==== Dataset ====
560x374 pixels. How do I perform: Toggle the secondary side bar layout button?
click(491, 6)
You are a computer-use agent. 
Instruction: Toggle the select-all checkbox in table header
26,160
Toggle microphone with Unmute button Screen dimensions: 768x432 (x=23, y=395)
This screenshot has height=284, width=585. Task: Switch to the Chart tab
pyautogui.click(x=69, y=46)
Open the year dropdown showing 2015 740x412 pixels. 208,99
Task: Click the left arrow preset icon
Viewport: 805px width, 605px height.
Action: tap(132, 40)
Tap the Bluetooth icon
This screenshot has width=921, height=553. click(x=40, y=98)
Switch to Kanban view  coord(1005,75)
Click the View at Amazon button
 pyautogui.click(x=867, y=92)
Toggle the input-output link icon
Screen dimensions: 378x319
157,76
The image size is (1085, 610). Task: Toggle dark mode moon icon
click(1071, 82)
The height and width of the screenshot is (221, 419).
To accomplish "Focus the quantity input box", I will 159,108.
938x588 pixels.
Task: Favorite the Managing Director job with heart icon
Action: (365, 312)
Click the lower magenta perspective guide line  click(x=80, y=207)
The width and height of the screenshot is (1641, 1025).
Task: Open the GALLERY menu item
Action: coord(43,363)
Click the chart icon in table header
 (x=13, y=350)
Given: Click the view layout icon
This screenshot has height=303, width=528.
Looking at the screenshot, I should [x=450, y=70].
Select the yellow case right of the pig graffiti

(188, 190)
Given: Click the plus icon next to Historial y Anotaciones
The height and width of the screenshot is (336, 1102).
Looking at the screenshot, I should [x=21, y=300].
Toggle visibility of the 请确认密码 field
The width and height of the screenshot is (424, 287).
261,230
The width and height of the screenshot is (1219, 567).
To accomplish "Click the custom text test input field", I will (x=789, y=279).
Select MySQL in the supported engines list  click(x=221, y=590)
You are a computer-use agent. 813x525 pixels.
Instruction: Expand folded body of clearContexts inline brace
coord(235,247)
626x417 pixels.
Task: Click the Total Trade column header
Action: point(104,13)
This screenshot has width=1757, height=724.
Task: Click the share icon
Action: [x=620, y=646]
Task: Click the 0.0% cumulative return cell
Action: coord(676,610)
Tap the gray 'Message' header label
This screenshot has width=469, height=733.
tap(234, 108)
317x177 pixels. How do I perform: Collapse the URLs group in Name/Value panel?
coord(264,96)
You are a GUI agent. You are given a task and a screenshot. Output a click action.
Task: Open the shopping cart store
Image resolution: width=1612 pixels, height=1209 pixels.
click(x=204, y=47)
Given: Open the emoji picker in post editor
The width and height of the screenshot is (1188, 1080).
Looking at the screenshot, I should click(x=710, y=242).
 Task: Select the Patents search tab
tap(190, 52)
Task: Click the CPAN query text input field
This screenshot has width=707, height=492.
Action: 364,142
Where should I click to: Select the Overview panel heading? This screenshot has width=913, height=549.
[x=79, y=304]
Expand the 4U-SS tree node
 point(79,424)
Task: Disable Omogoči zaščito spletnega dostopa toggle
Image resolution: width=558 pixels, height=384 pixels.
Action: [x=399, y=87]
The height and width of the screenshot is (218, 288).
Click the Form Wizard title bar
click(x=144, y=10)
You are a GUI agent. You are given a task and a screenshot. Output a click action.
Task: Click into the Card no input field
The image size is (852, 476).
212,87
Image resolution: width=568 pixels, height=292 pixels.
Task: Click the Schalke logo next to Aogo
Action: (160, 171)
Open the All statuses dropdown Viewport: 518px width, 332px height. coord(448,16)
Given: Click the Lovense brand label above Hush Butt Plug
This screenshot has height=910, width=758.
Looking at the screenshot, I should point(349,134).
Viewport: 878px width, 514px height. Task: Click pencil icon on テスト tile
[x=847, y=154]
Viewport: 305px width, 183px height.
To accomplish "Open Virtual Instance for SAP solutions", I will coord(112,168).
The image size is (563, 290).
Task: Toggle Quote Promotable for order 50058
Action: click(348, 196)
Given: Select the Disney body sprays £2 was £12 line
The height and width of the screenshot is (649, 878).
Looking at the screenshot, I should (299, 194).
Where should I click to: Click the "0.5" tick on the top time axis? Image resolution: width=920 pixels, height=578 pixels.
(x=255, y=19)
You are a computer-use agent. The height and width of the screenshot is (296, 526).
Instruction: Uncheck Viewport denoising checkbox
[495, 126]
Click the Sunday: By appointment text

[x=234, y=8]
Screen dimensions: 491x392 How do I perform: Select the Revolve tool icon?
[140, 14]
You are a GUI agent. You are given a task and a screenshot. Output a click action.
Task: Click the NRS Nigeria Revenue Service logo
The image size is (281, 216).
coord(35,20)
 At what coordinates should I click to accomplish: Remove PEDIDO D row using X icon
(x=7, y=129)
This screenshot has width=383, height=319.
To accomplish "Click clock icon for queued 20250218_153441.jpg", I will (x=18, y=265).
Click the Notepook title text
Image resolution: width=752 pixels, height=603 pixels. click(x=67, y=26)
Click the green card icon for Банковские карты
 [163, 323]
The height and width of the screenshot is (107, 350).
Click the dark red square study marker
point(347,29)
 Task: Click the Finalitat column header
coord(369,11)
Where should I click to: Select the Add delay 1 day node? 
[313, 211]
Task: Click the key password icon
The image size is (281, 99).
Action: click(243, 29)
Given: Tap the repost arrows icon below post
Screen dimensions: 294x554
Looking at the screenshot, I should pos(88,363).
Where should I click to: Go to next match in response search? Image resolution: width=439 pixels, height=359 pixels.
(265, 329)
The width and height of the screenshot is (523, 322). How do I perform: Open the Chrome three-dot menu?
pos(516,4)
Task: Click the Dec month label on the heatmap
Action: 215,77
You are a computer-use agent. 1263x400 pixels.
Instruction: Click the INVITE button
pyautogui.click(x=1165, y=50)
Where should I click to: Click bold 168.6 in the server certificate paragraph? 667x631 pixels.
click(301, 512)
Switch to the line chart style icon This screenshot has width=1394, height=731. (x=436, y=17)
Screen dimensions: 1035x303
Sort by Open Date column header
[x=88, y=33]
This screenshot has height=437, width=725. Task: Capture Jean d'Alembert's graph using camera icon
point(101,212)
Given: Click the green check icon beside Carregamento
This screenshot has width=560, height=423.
====
*To be done*.
Copy word for word the stretch of the records from the line containing "Task: Click the key password icon" through the end of the records.

*Worked answer*.
Task: Click the key password icon
The image size is (281, 99).
Action: click(243, 29)
Given: Tap the repost arrows icon below post
Screen dimensions: 294x554
Looking at the screenshot, I should pos(88,363).
Where should I click to: Go to next match in response search? Image resolution: width=439 pixels, height=359 pixels.
(265, 329)
The width and height of the screenshot is (523, 322). How do I perform: Open the Chrome three-dot menu?
pos(516,4)
Task: Click the Dec month label on the heatmap
Action: 215,77
You are a computer-use agent. 1263x400 pixels.
Instruction: Click the INVITE button
pyautogui.click(x=1165, y=50)
Where should I click to: Click bold 168.6 in the server certificate paragraph? 667x631 pixels.
click(301, 512)
Switch to the line chart style icon This screenshot has width=1394, height=731. (x=436, y=17)
Screen dimensions: 1035x303
Sort by Open Date column header
[x=88, y=33]
This screenshot has height=437, width=725. Task: Capture Jean d'Alembert's graph using camera icon
point(101,212)
Given: Click the green check icon beside Carregamento
This screenshot has width=560, height=423.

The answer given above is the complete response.